Die Bänke neben mir sind alle besetzt. Ältere Frauen und Männer sitzen nebeneinander, manche rauchen, andere schauen den Wasserfontänen zu, wie sie aus dem mit Pflastersteinen bedeckten Belag schiessen. Mir gefällt die Szenerie, nichts ist aufgesetzt oder zu Tode aufgewertet wie bei mir zu Hause im Kreis 6 am Fusse des Zürichbergs. Ich sehe einen Bus mit der Aufschrift «Dunkelhölzli» und erinnere mich an einen Besuch des Gemeinschaftsgartens Dunkelhölzli nahe der Stadtgrenze vor wenigen Wochen. Ja, das Grün ist hier in der Tat echt nah.

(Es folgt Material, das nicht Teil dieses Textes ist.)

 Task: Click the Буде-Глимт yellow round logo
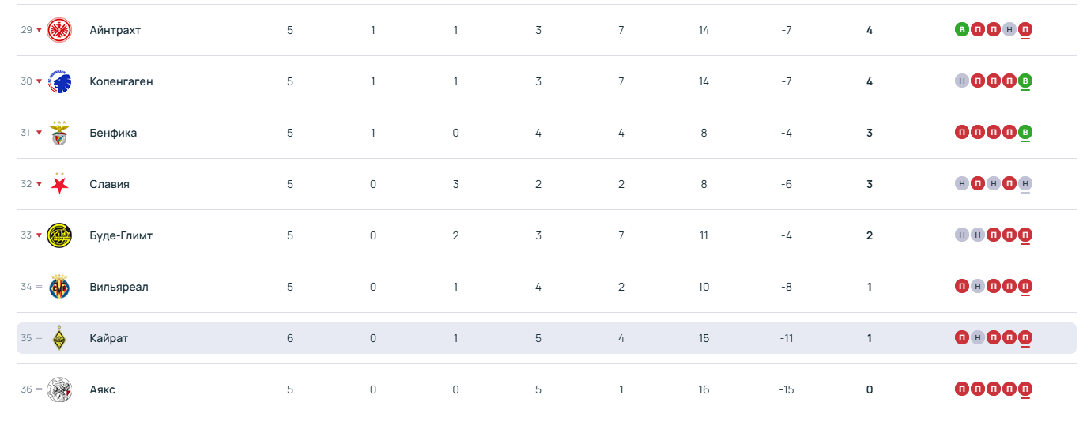pyautogui.click(x=59, y=235)
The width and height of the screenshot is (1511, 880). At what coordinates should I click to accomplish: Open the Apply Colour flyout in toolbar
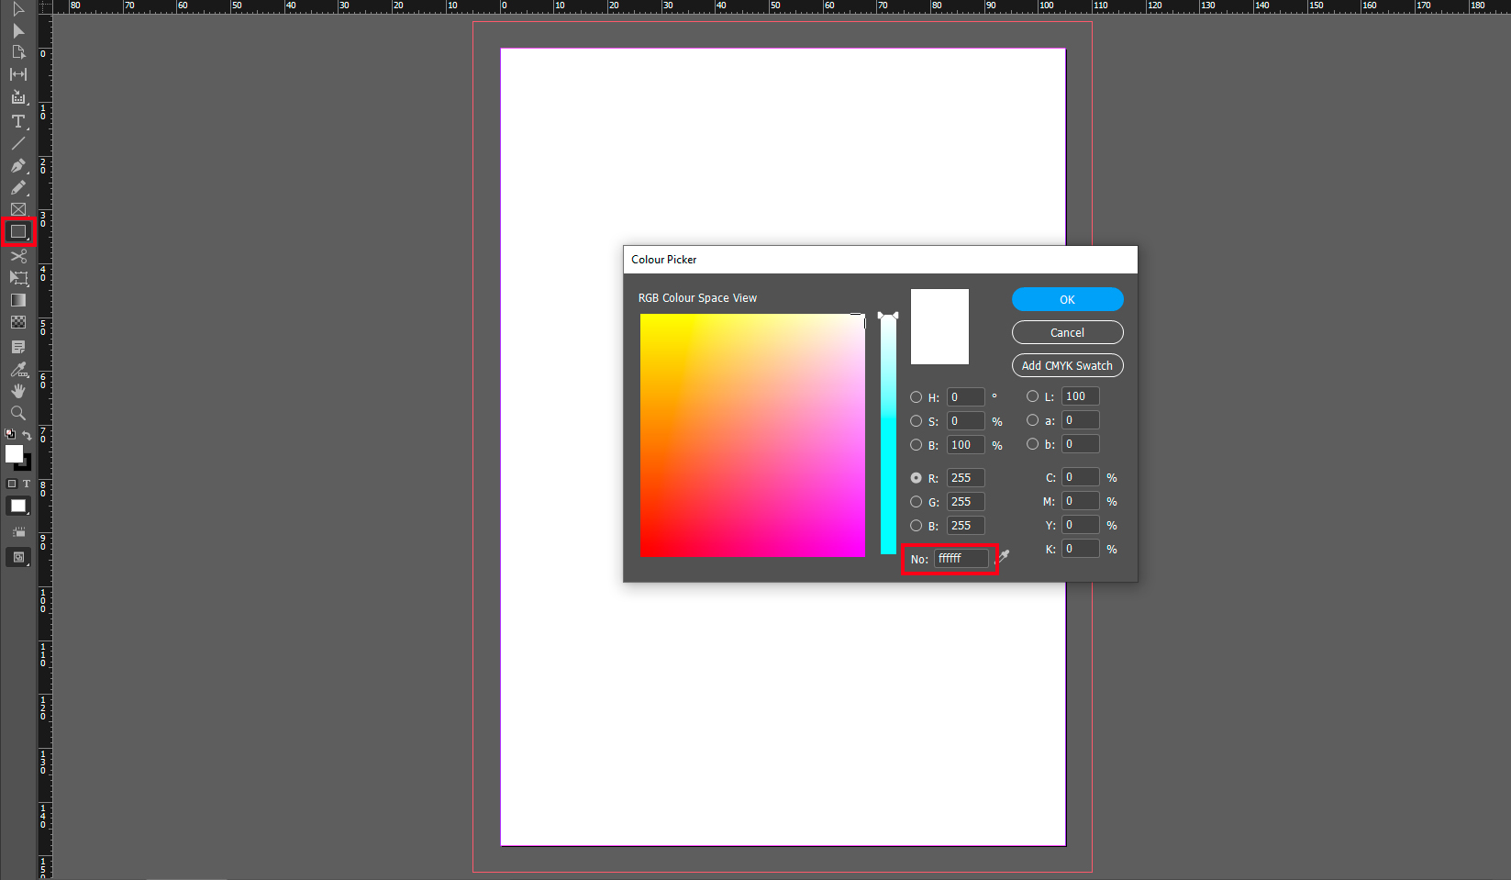coord(18,507)
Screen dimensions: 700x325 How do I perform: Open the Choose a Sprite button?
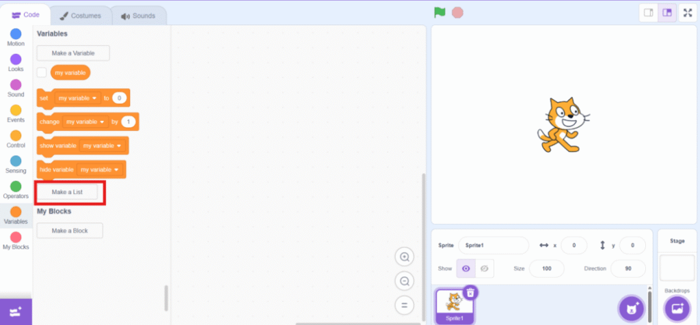(x=632, y=309)
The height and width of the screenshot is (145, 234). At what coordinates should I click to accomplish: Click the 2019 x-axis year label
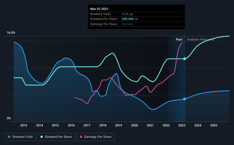point(119,125)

Ich laufe am GZ Bachwiesen vorbei weiter in Richtung Koch-Areal, dem grössten besetzten Gelände der Stadt. 2013 wurde es besetzt – in den darauffolgenden Jahren kamen nach der Räumung der Areale Binz und Labitzke weitere Besetzer*innen hinzu. Die Stadt hatte die Liegenschaft ursprünglich für 70 Millionen Franken der UBS abgekauft. Sie will darauf eine Überbauung realisieren – mit rund 370 gemeinnützigen Wohnungen, einem grossen Gewerbehaus und einem Quartierpark. Rund tausend Menschen sollen dereinst hier leben.

«The Magic Number»

Derzeit nutzen das Areal sowohl die F+F-Schule als auch der Zirkus Knopf. Inmitten von parkierten Zirkuswagen und Bussen gibt es ein kleines Restaurant namens «Zoo». Geführt wird es von Nick alias Soup, dessen Kunst die Wände seines Lokals schmückt.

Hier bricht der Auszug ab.